Given that natural topography is not dependant on regional trends (i.e. the elevation at a given point is not influenced by the elevation elsewhere in the region), a local gridding methodology for topographic measurements is appropriate. The nature of LIDAR point cloud data also lend themselves to a local gridding approach. Because these data are collected at 10s to 100s of kilohertz from a low-flying aircraft, they typically sample elevation at a spacing of significantly less than a meter. However, researchers typically perform their analyses on DEMs with resolutions of half a meter or more. Thus, in many research grade LIDAR datasets, each pixel in the DEM may have been sampled several times. Thus, fitting a surface between points to estimate elevation at the DEM node is not required, and induces unnecessary computational burden. A detailed description of the performance of the gridding algorithm can be found in our IEEE CloudCom 2010 paper.

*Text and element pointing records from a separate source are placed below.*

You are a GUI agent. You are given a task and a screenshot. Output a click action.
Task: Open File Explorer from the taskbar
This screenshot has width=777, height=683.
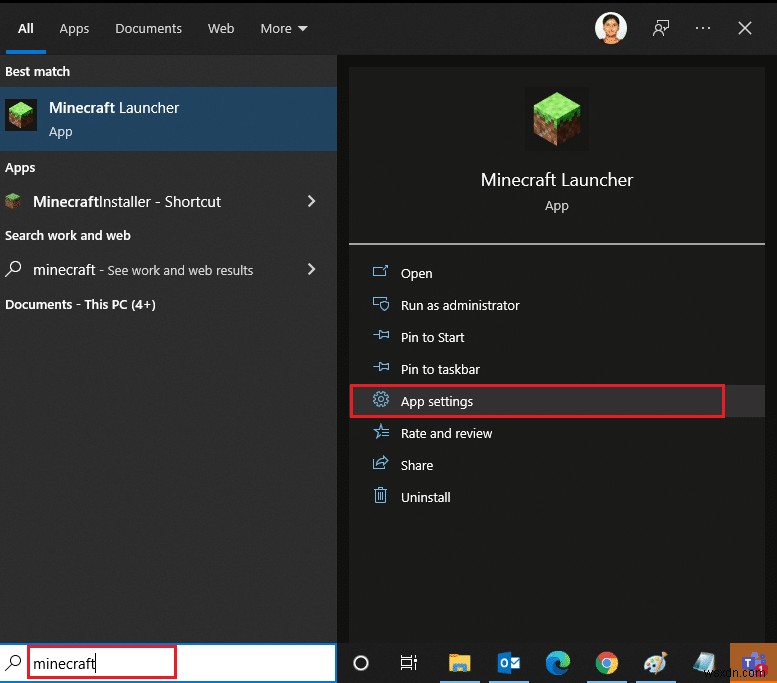point(459,663)
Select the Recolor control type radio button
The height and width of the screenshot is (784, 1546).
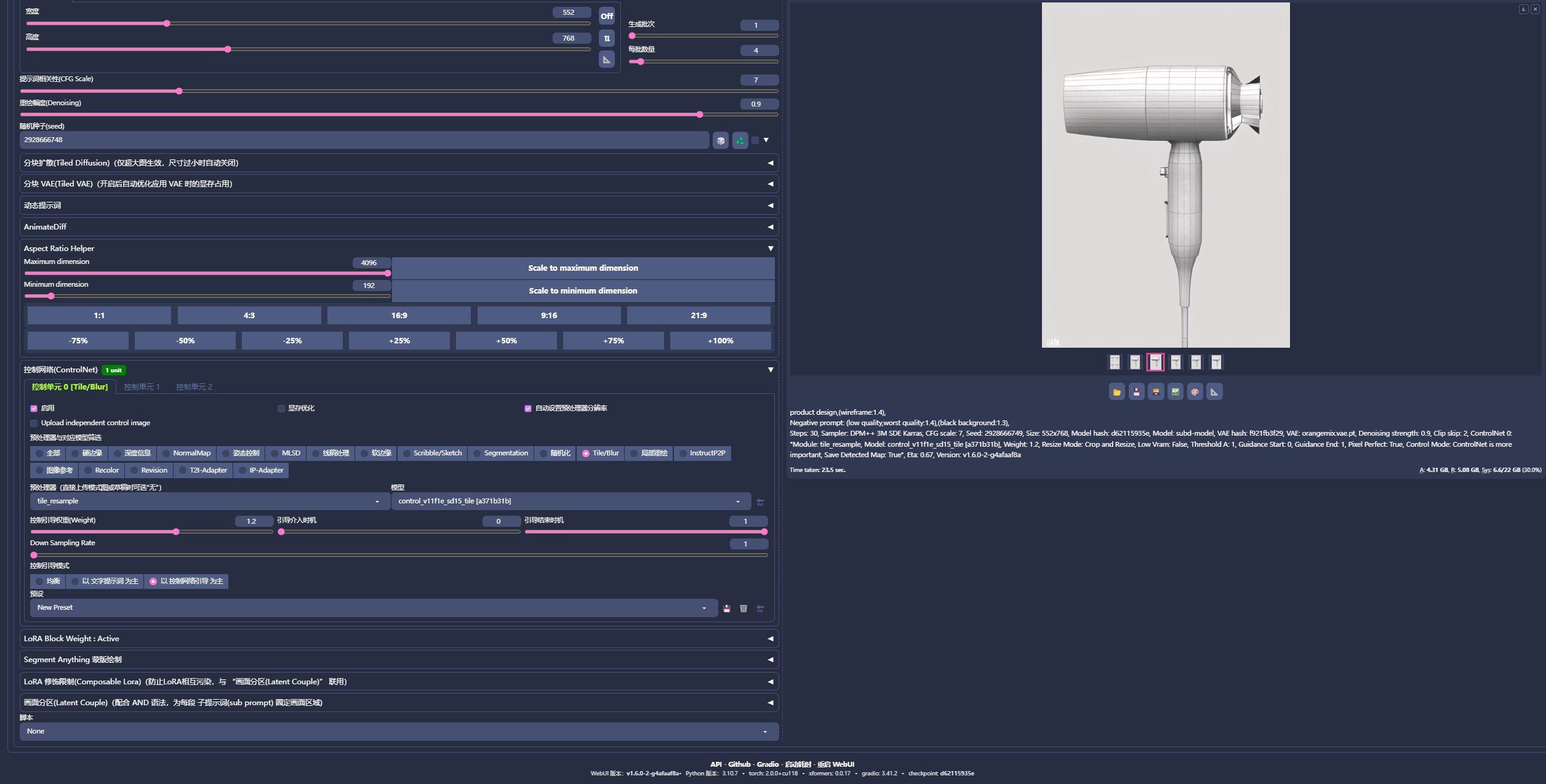click(89, 471)
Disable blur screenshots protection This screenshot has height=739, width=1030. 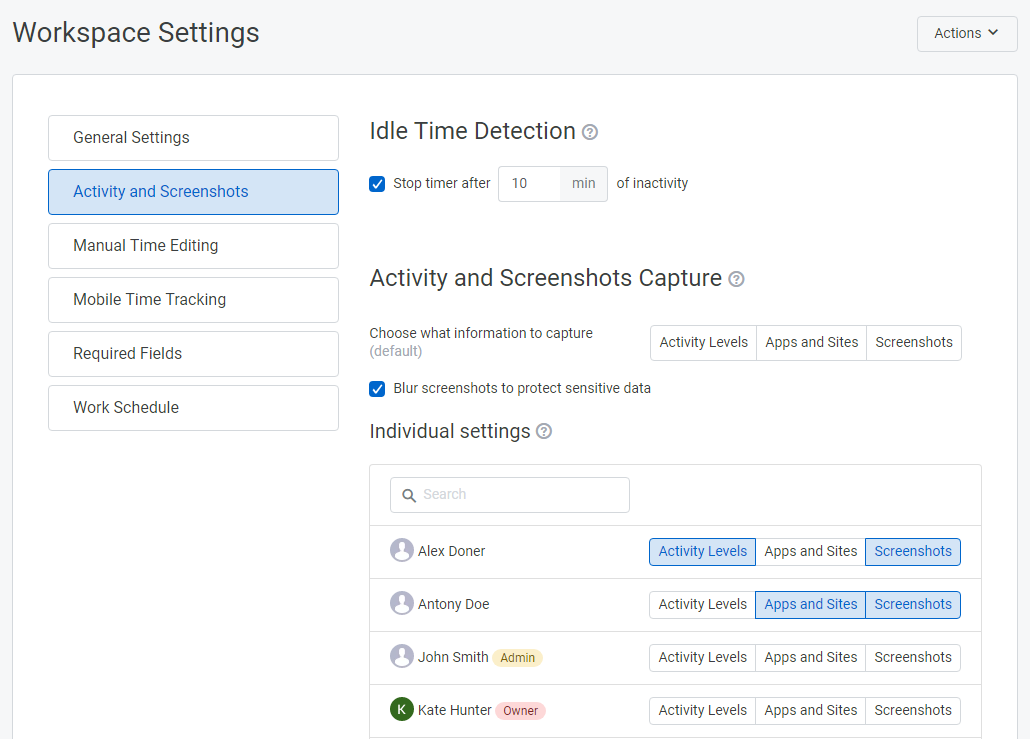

The Points2Grid service has been implemented by wrapping the Points2Grid code (written in C++) using the Opal toolkit. It accepts input parameters such as grid resolution, search radius, input and output formats, and generates a custom DEM.

Points2Grid on CyberGIS VM

The production version of the Points2Grid service is hosted on servers at the San Diego Supercomputer Center (SDSC). For CyberGIS, we have developed a beta/development instance of the Points2Grid service on a CyberGIS Virtual Machine (VM), hosted on its own Opal server ( To use the Points2Grid service, follow these steps:

  • Prepare an input dataset that you would like to grid. P2G will accept both LAS binary point cloud files and comma delimited ascii data. You can obtain smaple data from OpenTopography by running a custom job to create your own datasets at For instance, you might want to choose the RIT Haiti Earthquake LIDAR Dataset. Alternatively, you could just use the sample LAS data file. ASCII format point cloud data must be one-point-per-line, comma delimited where column one is x (easting), column two is y (northing) and column three is z (elevation). The presence or lack of additional attribute columns is unimportant since Points2Grid only looks at the first three columns of the file. Delimiters other than comma (or comma followed by a space) will cause Points2Grid to crash. A header on the input file is not necessary but if one is present, Points2Grid will not be affected.
  • Either upload your input file to Points2Grid, or provide a link (e.g. [1]).
  • Set the input format correctly. If you are using the sample file above, set it to las. If you are using an ASCII dataset, set it to ascii.
  • Selection search radius and grid resolution - a value of 1 works for both of those fields.
  • Submit your job.

After job submission, you can monitor progress and download results via the Opal dashboard.

Next Steps

The Opal Dashboard provides a Web-based interface to access the Points2Grid service. For the next steps, we should use the SOAP API for the Points2Grid service to access the service programmatically. Using this API, the Points2Grid service will be easily accessible from the CyberGIS Dashboard.